Produce as output only the lines below starting at the line with "Ejes de resistencia (585, 31)" and continuing through the line with "2026年ゴールデンウイーク：休診日のお知らせ (104, 1653)", each one exactly as written.

Collected data:
☆ ☆ ☆
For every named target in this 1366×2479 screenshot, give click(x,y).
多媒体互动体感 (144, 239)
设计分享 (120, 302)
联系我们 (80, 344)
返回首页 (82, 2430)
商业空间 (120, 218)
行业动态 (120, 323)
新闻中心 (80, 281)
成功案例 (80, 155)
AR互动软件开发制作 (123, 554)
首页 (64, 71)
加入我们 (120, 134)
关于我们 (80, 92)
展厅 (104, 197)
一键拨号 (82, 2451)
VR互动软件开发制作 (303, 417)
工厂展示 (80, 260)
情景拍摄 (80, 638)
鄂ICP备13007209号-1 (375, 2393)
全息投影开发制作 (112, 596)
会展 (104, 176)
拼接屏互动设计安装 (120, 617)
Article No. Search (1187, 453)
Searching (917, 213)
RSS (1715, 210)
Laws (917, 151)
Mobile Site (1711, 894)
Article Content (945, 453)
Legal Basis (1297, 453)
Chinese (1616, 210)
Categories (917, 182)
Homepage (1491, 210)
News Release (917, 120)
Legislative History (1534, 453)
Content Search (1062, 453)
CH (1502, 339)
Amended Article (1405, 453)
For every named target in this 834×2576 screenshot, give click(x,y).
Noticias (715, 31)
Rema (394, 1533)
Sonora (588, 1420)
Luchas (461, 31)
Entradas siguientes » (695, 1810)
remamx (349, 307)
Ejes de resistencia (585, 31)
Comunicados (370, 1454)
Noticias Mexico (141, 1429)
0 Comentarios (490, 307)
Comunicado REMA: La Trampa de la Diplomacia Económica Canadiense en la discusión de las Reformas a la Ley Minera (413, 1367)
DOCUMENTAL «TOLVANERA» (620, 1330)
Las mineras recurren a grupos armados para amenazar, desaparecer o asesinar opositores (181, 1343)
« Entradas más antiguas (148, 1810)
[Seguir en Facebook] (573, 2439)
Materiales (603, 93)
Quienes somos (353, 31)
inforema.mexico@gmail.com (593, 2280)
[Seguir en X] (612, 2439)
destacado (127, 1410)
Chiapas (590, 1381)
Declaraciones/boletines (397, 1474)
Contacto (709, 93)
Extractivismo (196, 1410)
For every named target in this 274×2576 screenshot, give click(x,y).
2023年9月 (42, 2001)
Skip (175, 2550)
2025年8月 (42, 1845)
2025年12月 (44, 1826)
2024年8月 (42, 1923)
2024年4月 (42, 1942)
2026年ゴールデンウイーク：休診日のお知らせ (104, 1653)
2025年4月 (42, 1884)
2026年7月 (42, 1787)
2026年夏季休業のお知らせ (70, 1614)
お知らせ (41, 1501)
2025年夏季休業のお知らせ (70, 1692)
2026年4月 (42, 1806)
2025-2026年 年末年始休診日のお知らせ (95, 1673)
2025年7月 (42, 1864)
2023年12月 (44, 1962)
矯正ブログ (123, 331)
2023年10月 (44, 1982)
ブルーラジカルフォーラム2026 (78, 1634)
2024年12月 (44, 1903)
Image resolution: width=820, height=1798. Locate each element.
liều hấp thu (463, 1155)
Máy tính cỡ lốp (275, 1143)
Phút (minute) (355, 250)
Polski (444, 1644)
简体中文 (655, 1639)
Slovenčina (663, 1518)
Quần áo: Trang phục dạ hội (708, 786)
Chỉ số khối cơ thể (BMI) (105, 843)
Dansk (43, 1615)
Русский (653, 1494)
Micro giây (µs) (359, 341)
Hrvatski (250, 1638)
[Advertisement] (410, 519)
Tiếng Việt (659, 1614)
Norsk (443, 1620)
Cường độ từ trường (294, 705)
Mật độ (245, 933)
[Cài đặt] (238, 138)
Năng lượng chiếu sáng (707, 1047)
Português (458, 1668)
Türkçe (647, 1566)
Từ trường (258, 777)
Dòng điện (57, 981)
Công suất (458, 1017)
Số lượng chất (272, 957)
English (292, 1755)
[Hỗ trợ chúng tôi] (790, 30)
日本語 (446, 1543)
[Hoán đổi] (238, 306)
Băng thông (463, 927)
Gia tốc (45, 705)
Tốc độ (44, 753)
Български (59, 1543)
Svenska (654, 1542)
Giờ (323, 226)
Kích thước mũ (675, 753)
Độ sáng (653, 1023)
☆ ☆ ☆
*Result for this task*
Ejes de resistencia (585, 31)
Comunicados (370, 1454)
Noticias Mexico (141, 1429)
0 Comentarios (490, 307)
Comunicado REMA: La Trampa de la Diplomacia Económica Canadiense en la discusión de las Reformas a la Ley Minera (413, 1367)
DOCUMENTAL «TOLVANERA» (620, 1330)
Las mineras recurren a grupos armados para amenazar, desaparecer o asesinar opositores (181, 1343)
« Entradas más antiguas (148, 1810)
[Seguir en Facebook] (573, 2439)
Materiales (603, 93)
Quienes somos (353, 31)
inforema.mexico@gmail.com (593, 2280)
[Seguir en X] (612, 2439)
destacado (127, 1410)
Chiapas (590, 1381)
Declaraciones/boletines (397, 1474)
Contacto (709, 93)
Extractivismo (196, 1410)
For every named target in this 274×2576 screenshot, give click(x,y).
2023年9月 (42, 2001)
Skip (175, 2550)
2025年8月 (42, 1845)
2025年12月 (44, 1826)
2024年8月 (42, 1923)
2024年4月 (42, 1942)
2026年ゴールデンウイーク：休診日のお知らせ (104, 1653)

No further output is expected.